A few more of Flecha's non-sacred vilancicos have been preserved: eight in total, half of them in the Cancionero de Barcelona, which also includes the Gloria in excelsis (Bibl. de Cataluña, Ms 454), and the other half in the Cancionero de Uppsala, a printed volume published in Venice in 1556, whose repertoire is related to the court of the Dukes of Calabria, in Valencia. The adaptations written by famous vihuela players from the Spanish court, such as Miguel de Fuenllana and Enríquez de Valderrábano, bear witness to the fame of a composer who at a certain point in his career decided to tackle a new musical genre as an alternative to the Christmas vilancico.
The first time the term "ensalada" is recorded in its poetic-musical sense is in the Auto da Fe by the Portuguese Gil Vicente, which was performed at Christmas matins in 1510 at the Portuguese court. Instead of the traditional vilancico with which this type of performance usually concluded, the Auto ends with "hûa ensalada que veio de França", which the author did not write and which required a vocal quartet to perform. Two years later, Vicente concluded another of his plays with an ensalada, the Farça dos Físicos, for which this time he wrote the lyrics. Los Chistes, the oldest of Flecha's ensaladas, dates from around 1525. Its pattern and that of Vicente's ensalada (except for the music, which is lost) conforms to that defined by Díaz Rengifo in his Arte Poética Española (Salamanca, 1592), namely: "a composition of round couplets, among which are mixed all the differences of metres, not only Spanish, but of other languages without order from one to the other at the poet's discretion; and according to the variety of the lyrics, the music changes". If Vicente took as a model some early examples of fricassée, a kind of quodlibet that was fashionable in France throughout the 16th century, then he must have renamed the genre.

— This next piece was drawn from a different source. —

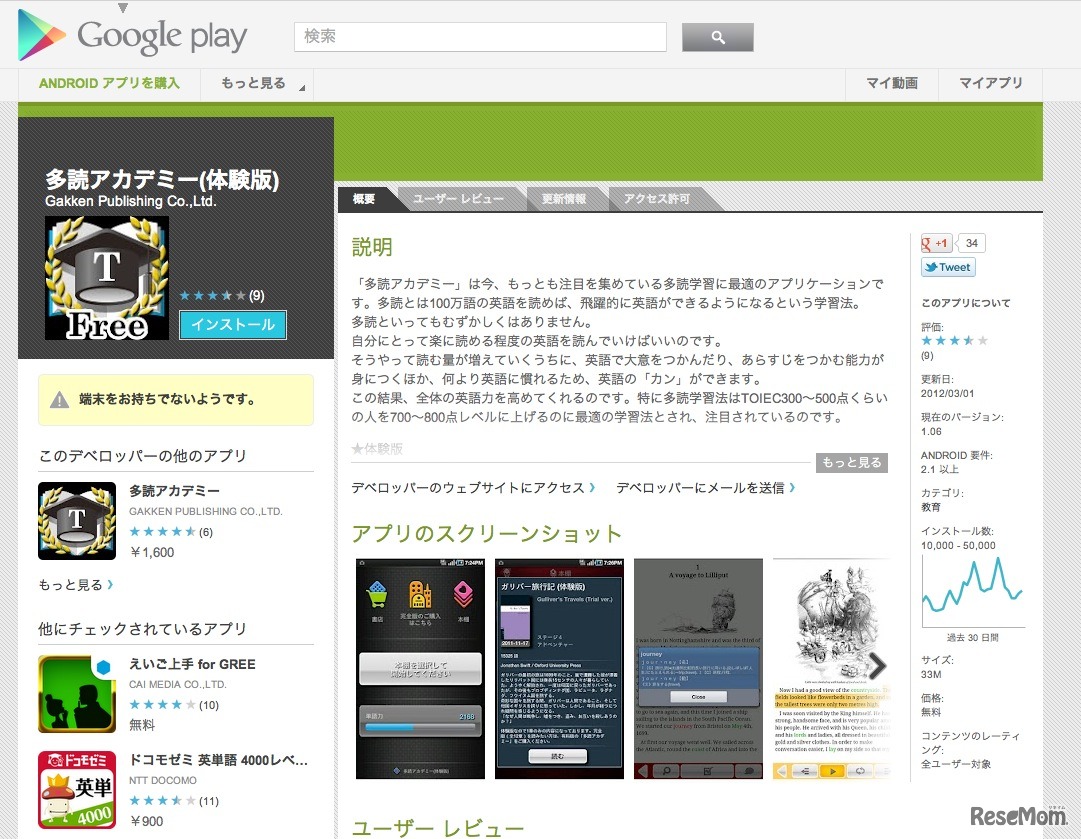
Task: Show more developer apps via もっと見る link
Action: [75, 585]
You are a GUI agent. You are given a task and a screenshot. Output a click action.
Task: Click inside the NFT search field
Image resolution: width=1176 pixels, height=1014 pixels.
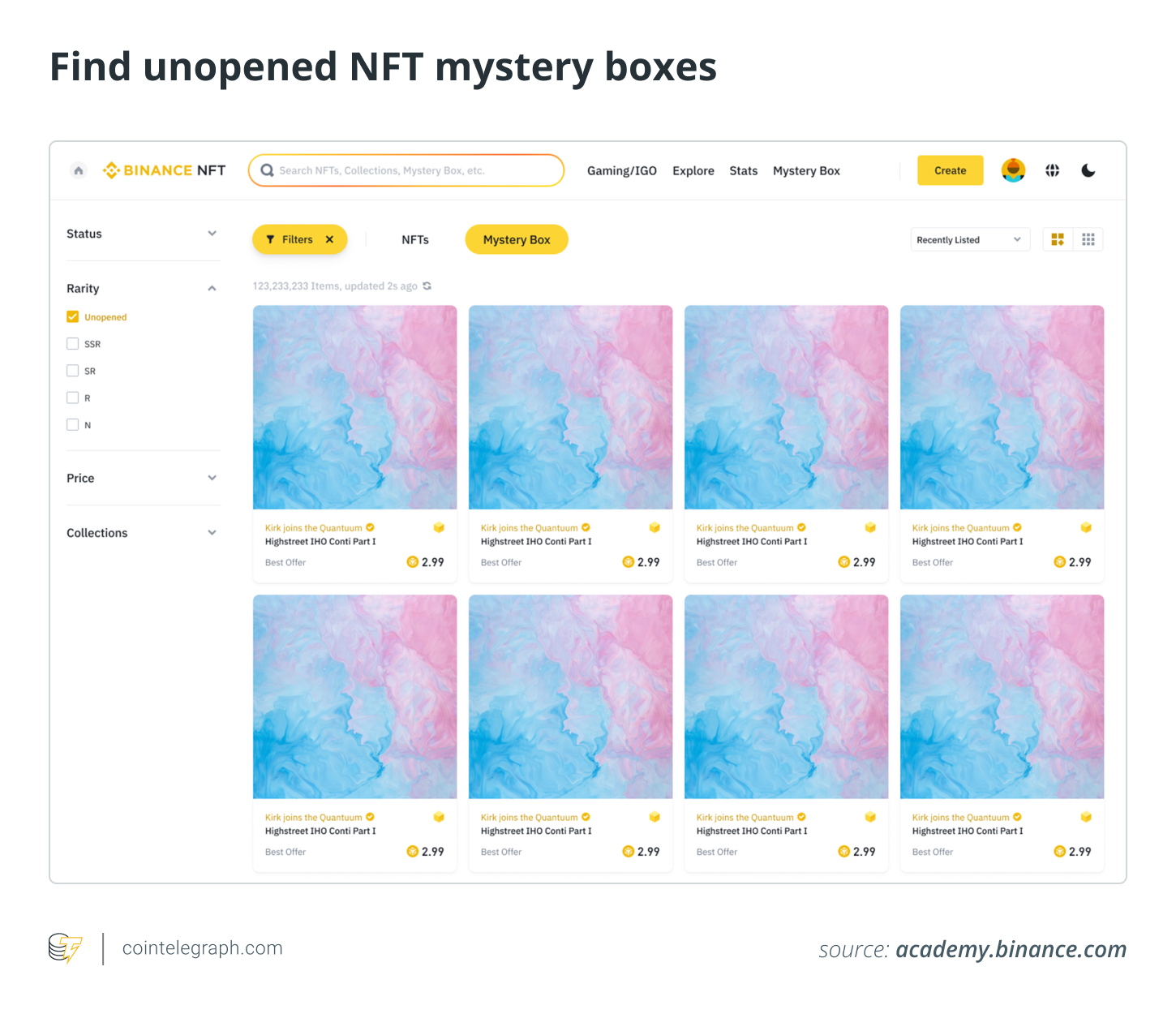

Eleven ensaladas for 4 or 5 voices are preserved by Mateo Flecha, seven of which are in the 1581 volume Las Ensaladas, printed in Prague, in the house of Jorge Negrino, two by his nephew Mateo Flecha the Younger, then chaplain to the Empress Maria, whom he accompanied on her return journey to Spain that same year, where she was to spend her last days after being widowed. The others are preserved in manuscript. At the head of the print are the ensaladas El Fuego (The Fire) and La Bomba (The Pump), for no particular reason. They are followed, a few pages further on, by La Guerra (The War) and La Justa (The Joust), which together with the two previous ones belong to a group of ensaladas that highlight the author's assimilation of certain resources typical of Clément Janequin's language.
La Guerra is probably the first of Mateo Flecha's mature ensaladas. Written on the pattern of Janequin's La Guerre, although its plot is sacred, it deals with man's struggle against sin, embodied in the figures of Christ and Luzbel, probably symbols of the Emperor Charles V and Suleiman the Magnificent respectively. If so, it would date from shortly after the siege of Vienna by Turkish troops (October 1529), which preceded the coronation of the Spanish monarch as emperor.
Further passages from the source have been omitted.